Beitragvon Prudentius » Do 9. Mai 2019, 09:37

Marce, du bist ja der perfekte looser, du gibst jetzt auf; ich halte mich lieber an den Spruch: Wer zuletzt lacht, ...

Diese Situation braucht uns nicht zu verunsichern, sie kann uns vielmehr klarmachen, dass Wahrheit nicht einfach so vorhanden ist, sondern einen Bereich braucht, eine Abgrenzung, eine Festlegung; wir müssen mit der logischen Machete erst ein Feld in dem Chaos des Beliebigen freihauen, in dem nach unseren Spielregeln gespielt werden kann.
Es kann uns die Einsicht dämmern, dass die Einsteinsche Relativität nicht nur die physikalischen Begriffe wie Licht, Raum, Zeit betrifft, sondern auch Wahrheit, und damit grammatische Fragen.

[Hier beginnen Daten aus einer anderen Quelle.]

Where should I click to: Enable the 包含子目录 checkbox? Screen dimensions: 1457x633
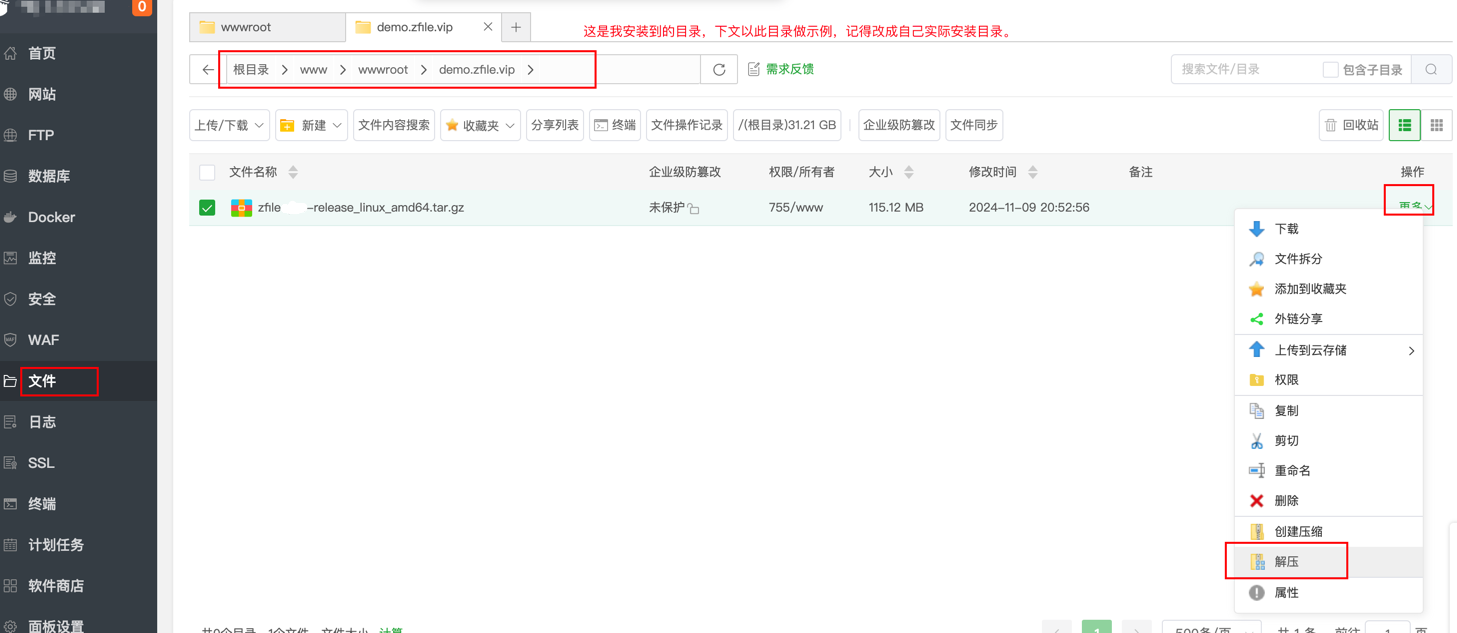(1330, 70)
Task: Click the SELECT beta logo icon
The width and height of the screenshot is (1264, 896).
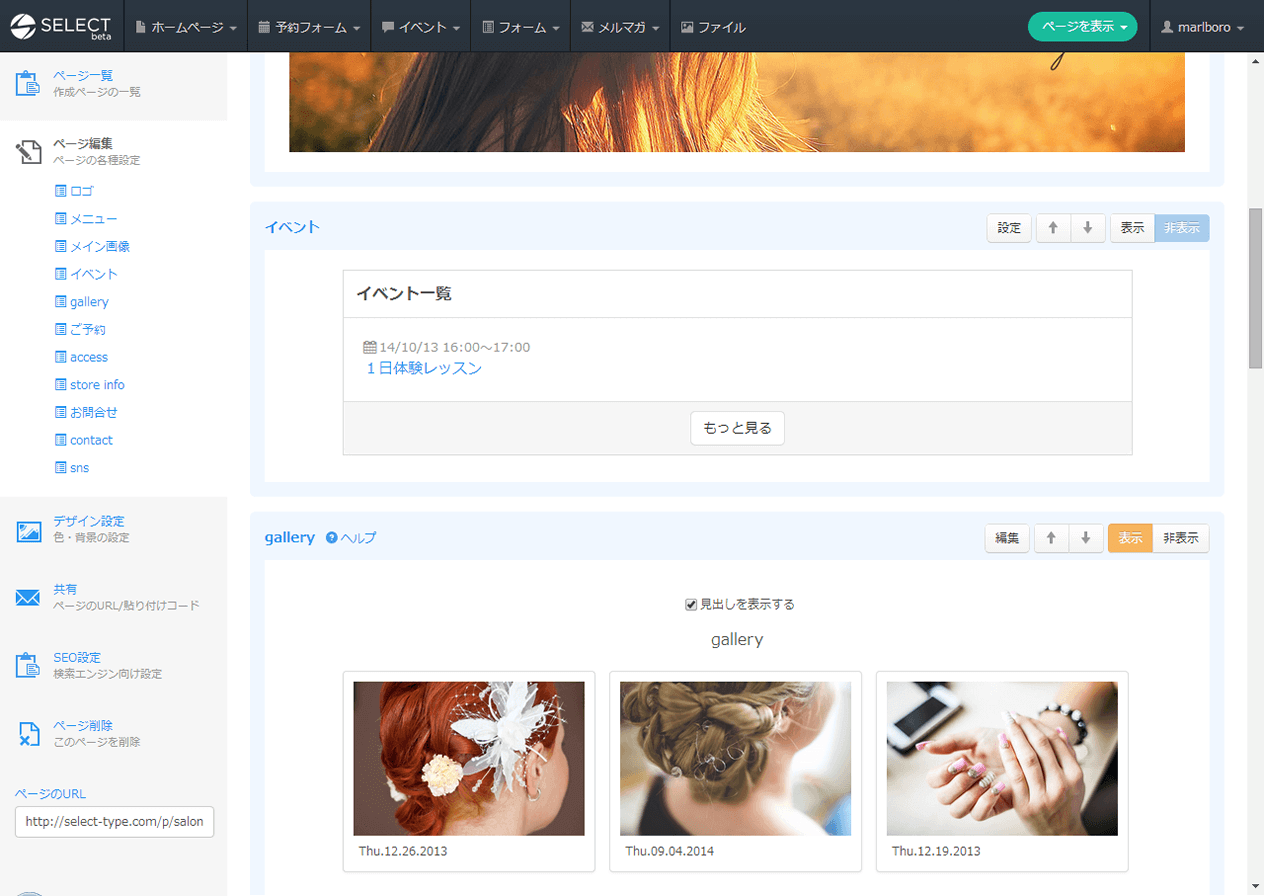Action: [x=22, y=27]

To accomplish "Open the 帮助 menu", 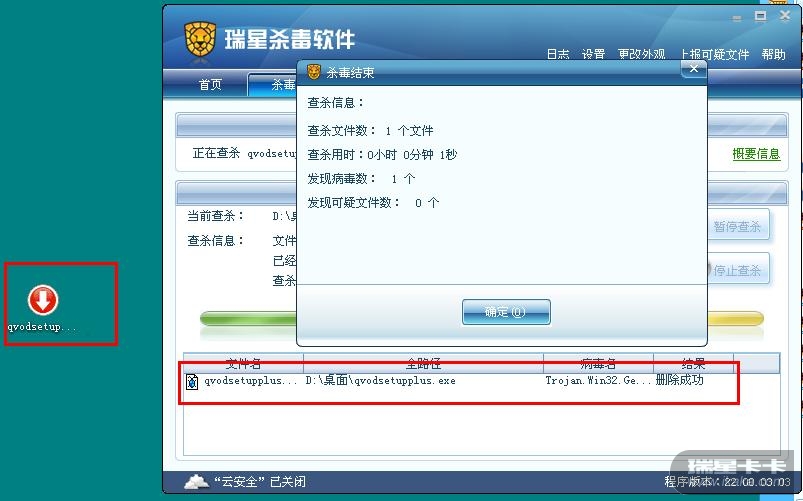I will click(x=773, y=54).
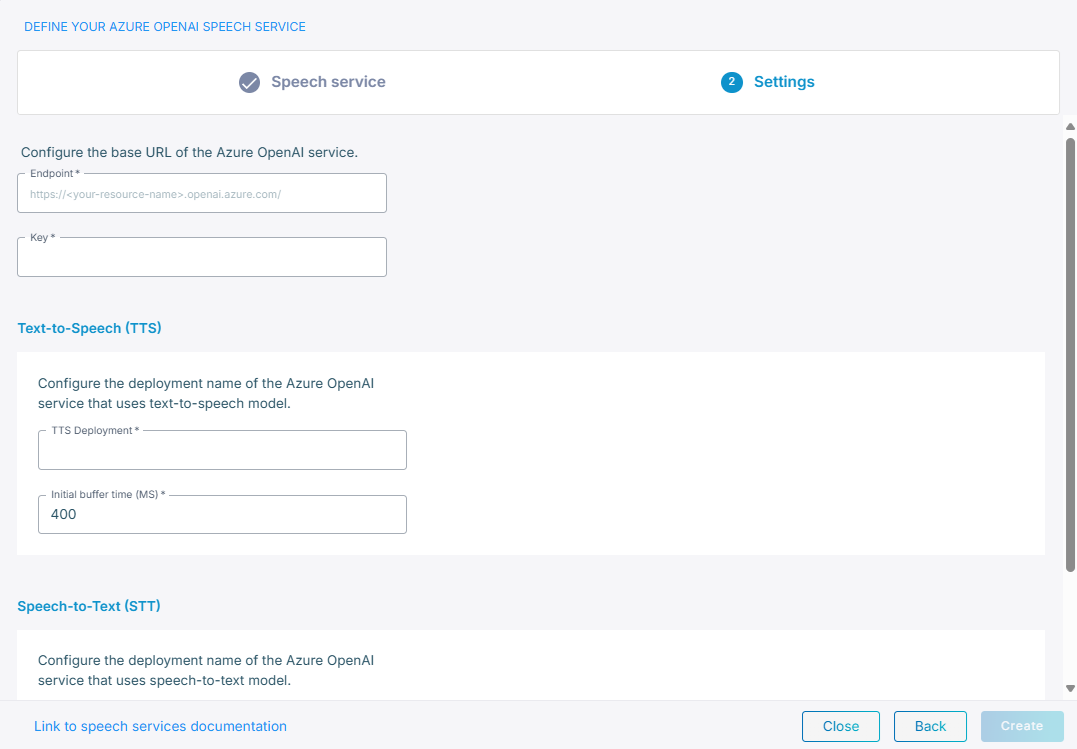Viewport: 1077px width, 749px height.
Task: Open the speech services documentation link
Action: pos(160,726)
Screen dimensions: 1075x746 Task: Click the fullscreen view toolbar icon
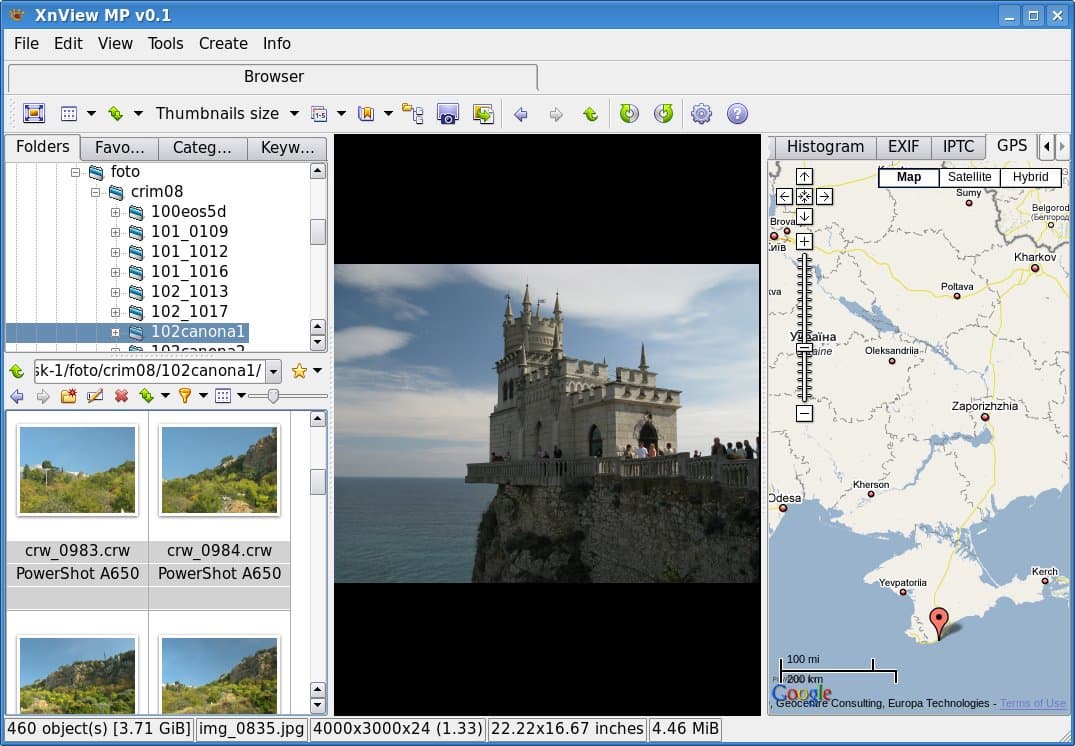pyautogui.click(x=34, y=114)
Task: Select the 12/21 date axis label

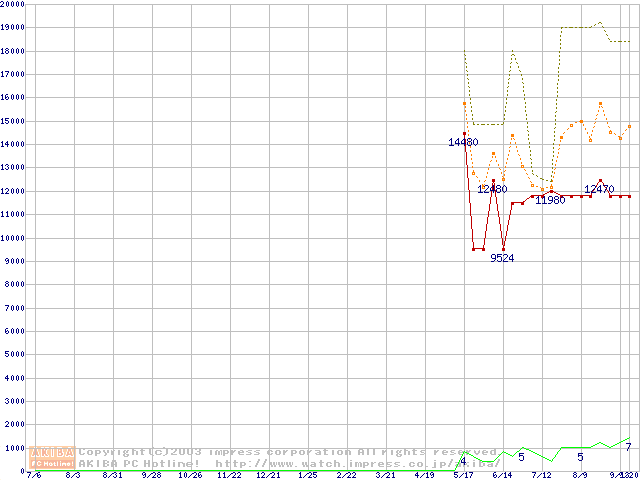Action: click(x=268, y=476)
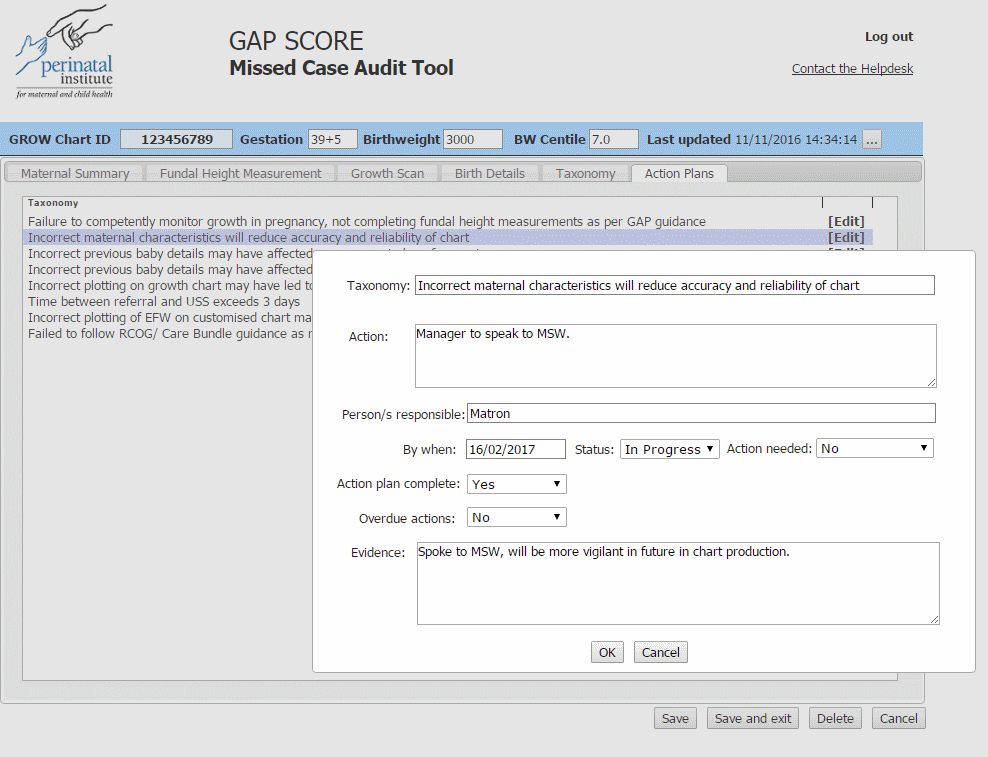The width and height of the screenshot is (988, 757).
Task: Open the Status dropdown showing In Progress
Action: [x=669, y=448]
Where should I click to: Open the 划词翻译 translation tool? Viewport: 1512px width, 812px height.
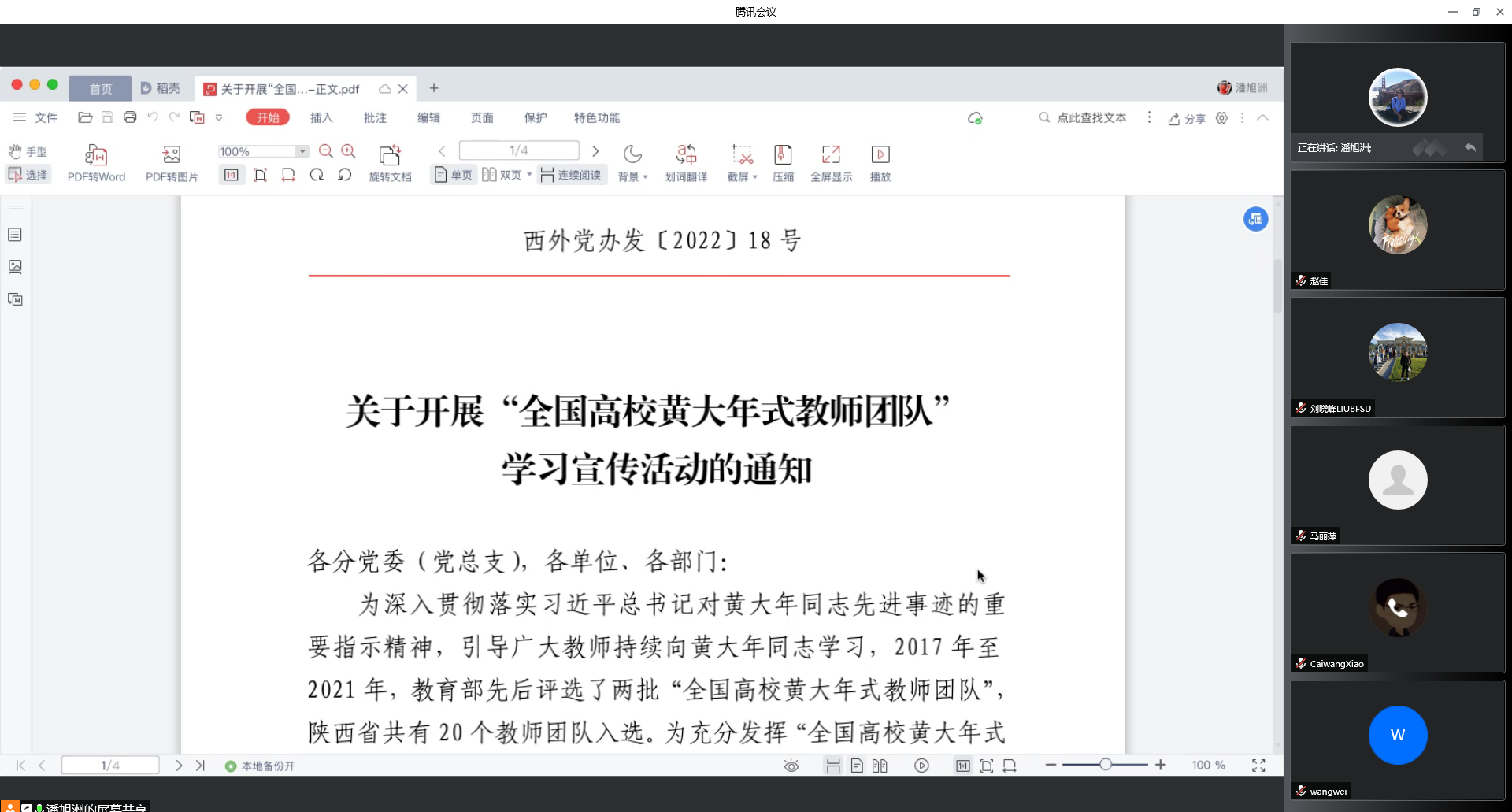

Einstein nimmt uns nicht die Möglichkeit, in begrenztem Rahmen eindeutige Urteile über wahr und falsch fällen zu können; und das wollen wir hier tun.

Unsere dissonante Diskussion veranschaulicht die Lage: jeder hat seine eigene Wahrheitsvorstellung. Darin liegt eine positive Bestätigung für die Einsicht, dass wir erst einen Begriffsrahmen abstecken müssen, bevor wir über Wahrheit oder Falschheit befinden können.